While this shows the unsatisfactoriness of taking the passage in such a sense, Mr. Furness did not offer a solution.

As a matter of fact, the trouble here is not one of this word or that, for they are all perfectly familiar, nor of a particular phrase nor yet any doubtful grammatical construction. What is wanted is an insight of the spirit in which the lovers are speaking throughout. If we ask what Miranda means in this remark, why do we not go further and inquire what she means by saying "Sweet lord, you play me false." Was Ferdinand cheating? If so, what sort of ideal lover is he, and how has his character changed so utterly of a sudden? If

he was not playing her false, what does she mean by saying he is? Is she just doing this for the pleasure of hearing him deny it and declare his devotion? If she was so politic a coquette here she is certainly not the utterly sincere and frank Miranda we have learned to take pleasure in.

The question should be: What does this whole scene mean? Why did Shakespeare write it at all? What was his object? The solution consists in pointing out the whole dramatic scheme of the author when he invented the scene.

When Shakespeare sat down to write this he had come to the fifth act of "The Tempest"; and almost the end of the act. The characters have all gone through their strange experience; deep lessons have been taught, past wrongs retributed and the fond lover tried; the magic wand has been discarded and Ariel is all done except for a slight remaining service. It is really the end of the play with only a formal conclusion to be observed.
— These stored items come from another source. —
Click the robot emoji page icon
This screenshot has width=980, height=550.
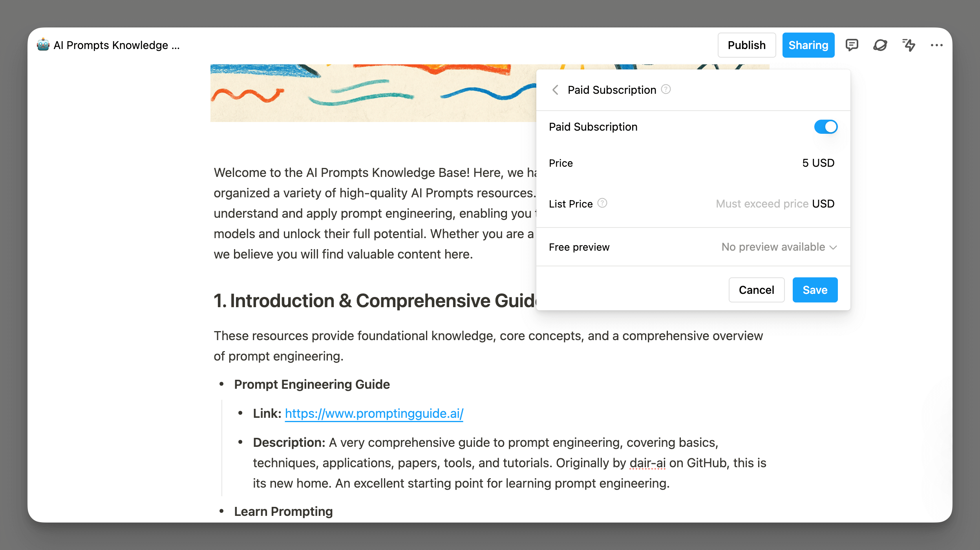[43, 45]
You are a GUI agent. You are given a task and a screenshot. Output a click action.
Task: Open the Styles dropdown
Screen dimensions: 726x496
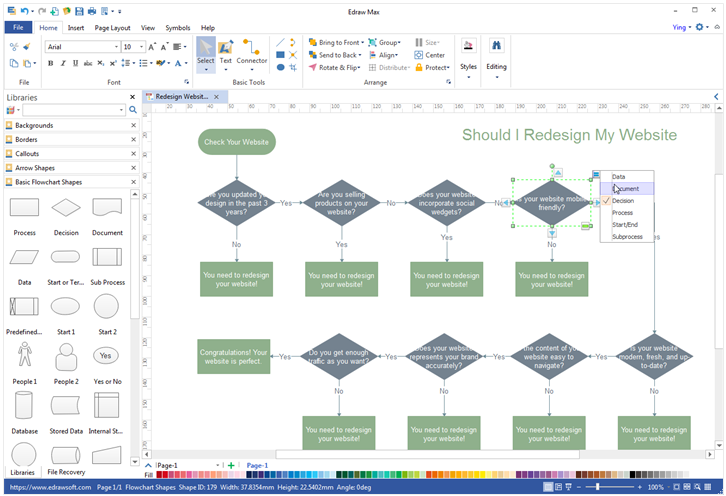tap(468, 56)
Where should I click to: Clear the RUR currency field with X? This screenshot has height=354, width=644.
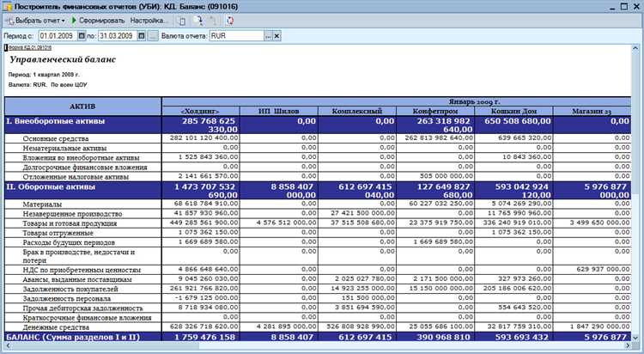[x=277, y=36]
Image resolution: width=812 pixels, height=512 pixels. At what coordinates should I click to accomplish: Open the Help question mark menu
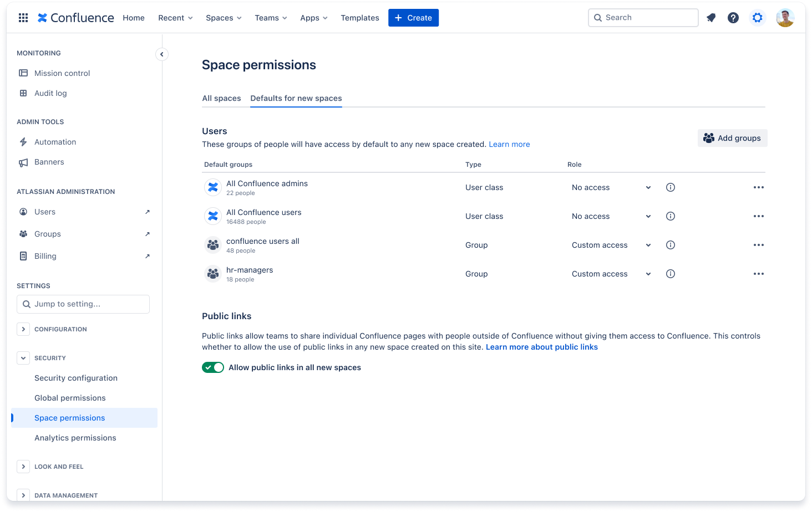click(x=733, y=17)
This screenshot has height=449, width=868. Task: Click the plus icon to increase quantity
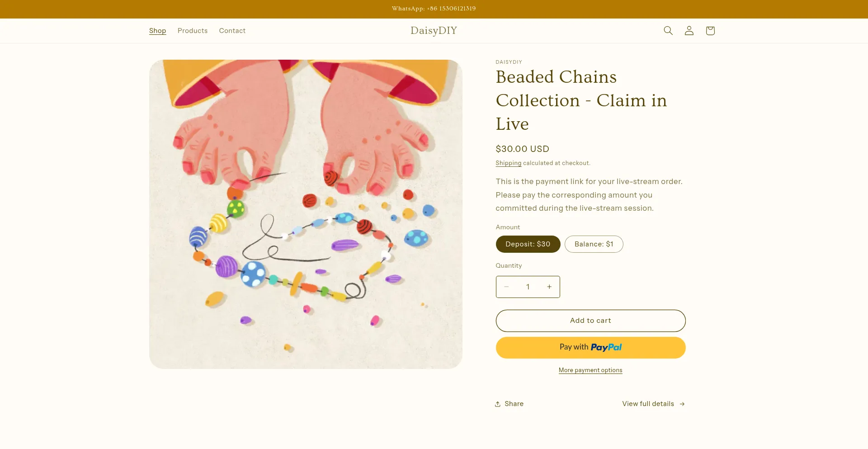549,287
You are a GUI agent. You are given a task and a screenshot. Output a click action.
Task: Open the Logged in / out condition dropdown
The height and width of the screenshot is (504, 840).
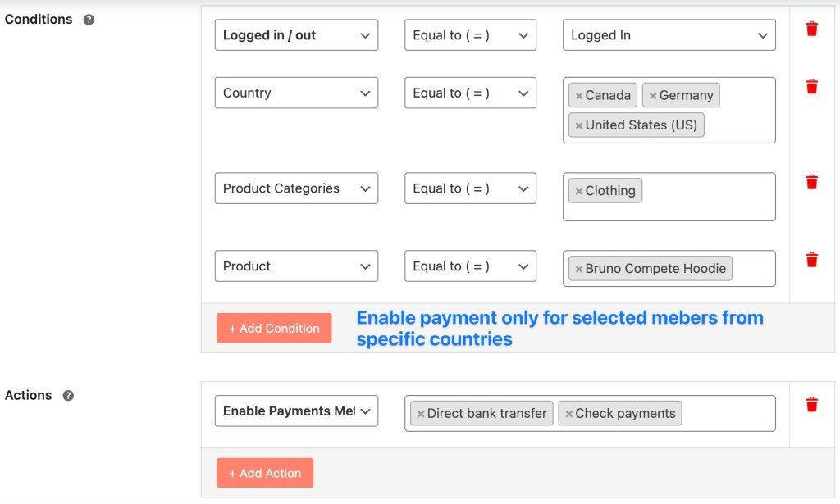click(296, 35)
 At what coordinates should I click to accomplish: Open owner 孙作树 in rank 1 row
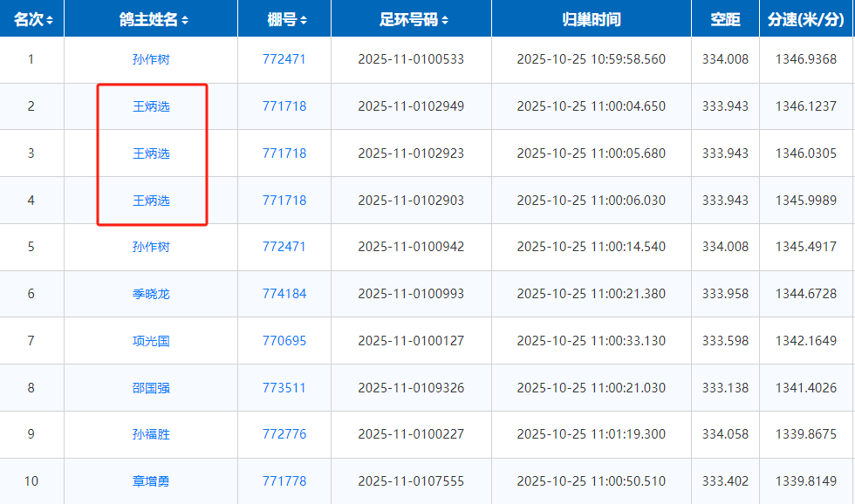click(x=151, y=59)
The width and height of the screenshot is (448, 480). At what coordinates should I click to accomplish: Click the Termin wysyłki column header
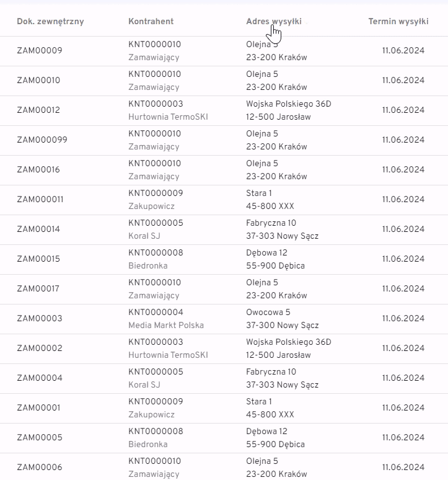pos(398,22)
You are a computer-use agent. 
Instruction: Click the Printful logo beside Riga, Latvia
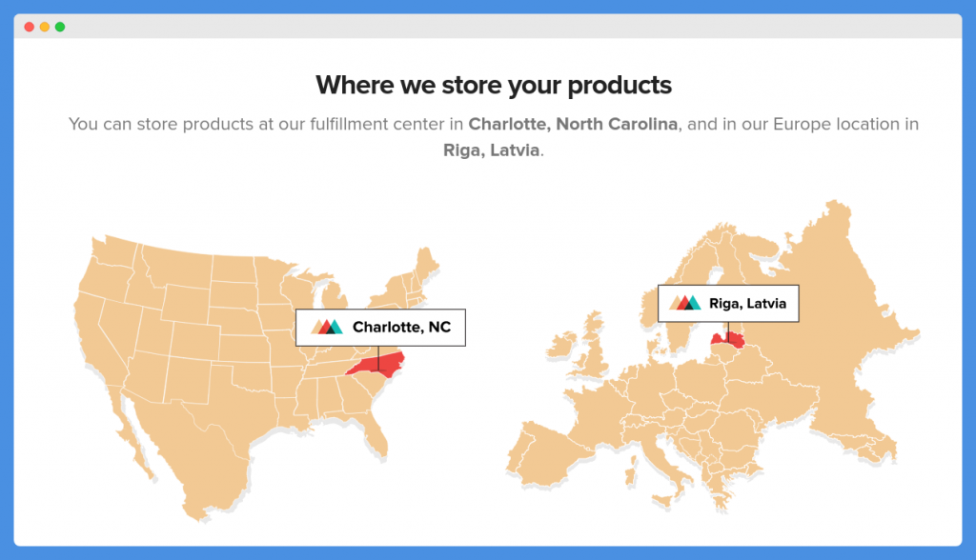684,303
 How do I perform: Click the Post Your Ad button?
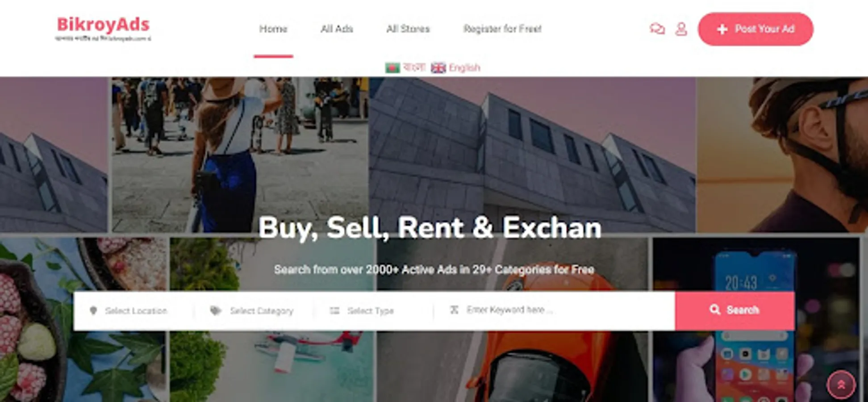[x=755, y=29]
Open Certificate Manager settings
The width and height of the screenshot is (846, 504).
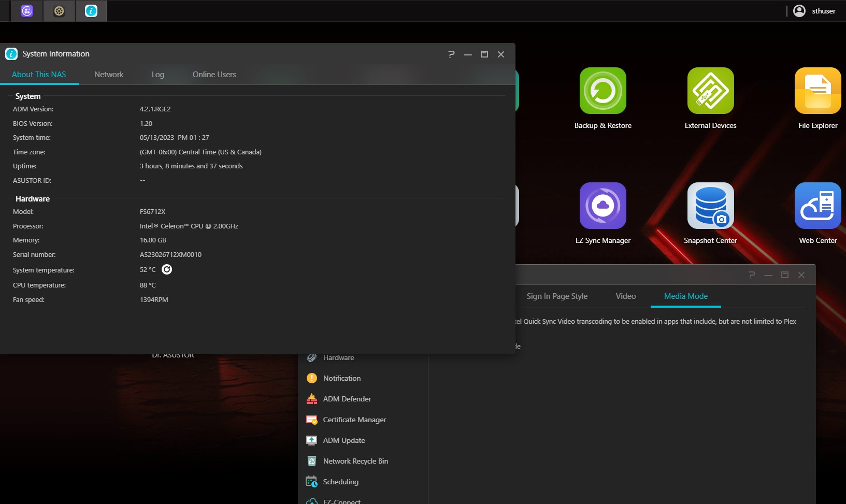354,420

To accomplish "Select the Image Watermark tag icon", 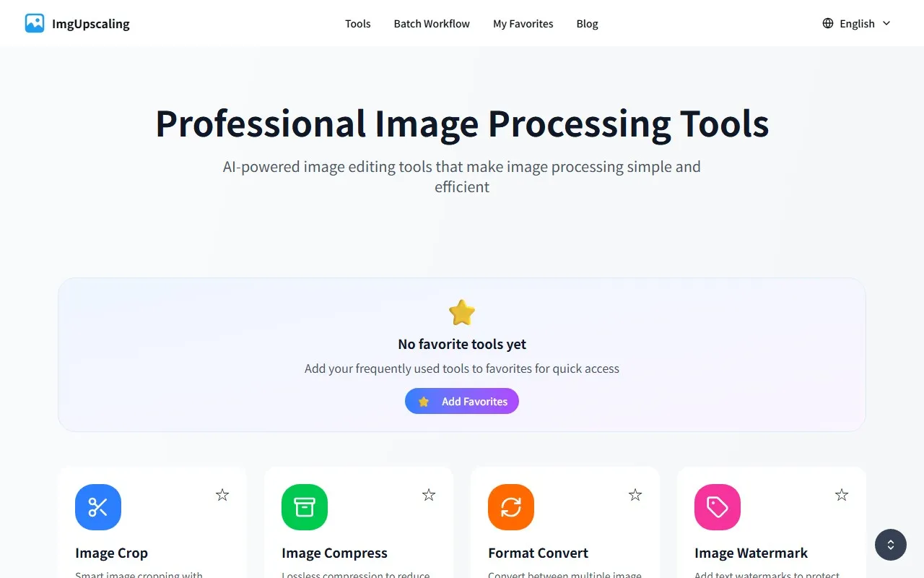I will 717,507.
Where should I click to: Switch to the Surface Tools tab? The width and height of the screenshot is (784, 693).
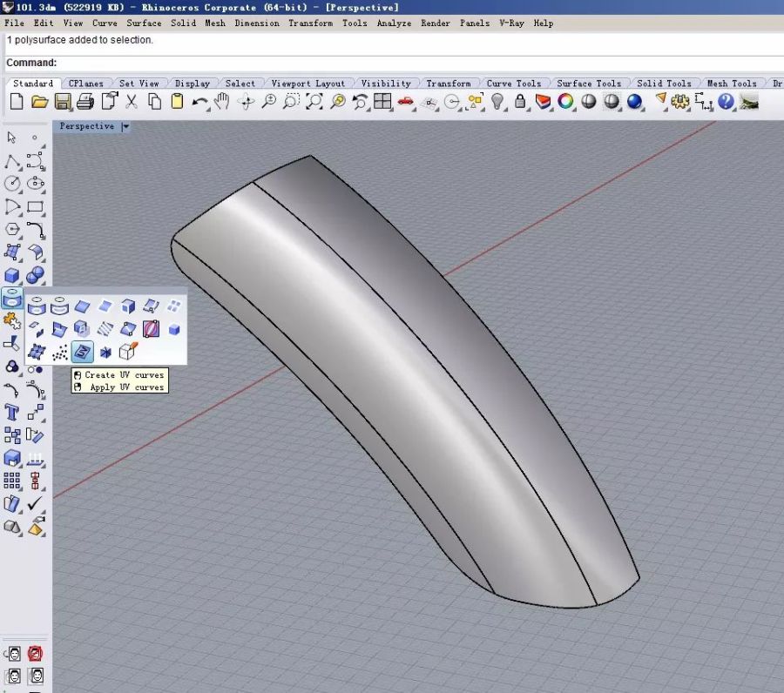pos(588,84)
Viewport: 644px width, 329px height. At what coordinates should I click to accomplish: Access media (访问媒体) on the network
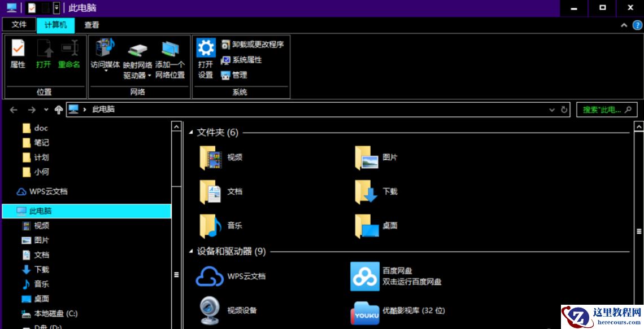104,54
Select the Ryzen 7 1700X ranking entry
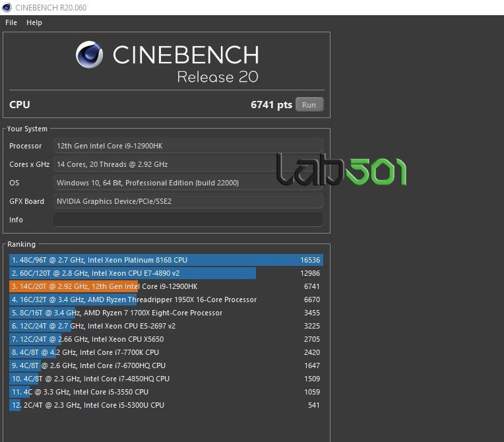 [x=166, y=313]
At this point, Shakespeare wished to give us a final glimpse of the happy lovers; and he wanted to do it in some short climactic way which would give us the deepest and most delighted insight of perfect unselfish love. How would he contrive to do it? With only blank paper before him, and in his usual mood of close scrutiny into human nature, he sat and thought it over. When he was through

he had done it in five lines; and here is what the audience saw:

The entrance to the cave or cell being uncovered, Miranda and Ferdinand were seen within at a game of chess. Pawns, knights, castles, bishops in their respective colors were prominent on the board; and (what an audience would take account of at once) they were mostly in Miranda's possession. Miranda was winning. And now we hear her say:

Sweet lord, you play me false.

In other words, Ferdinand was deliberately giving the game away to her.

He answers:

No, my dearest love,

I would not for the world.

As a matter of fact he was not playing her false. So utter is his unselfishness toward her, so far removed from his mind is any thought but that of giving where she is concerned, that he has actually been helping her to win and taking pleasure every time a move was in her favor.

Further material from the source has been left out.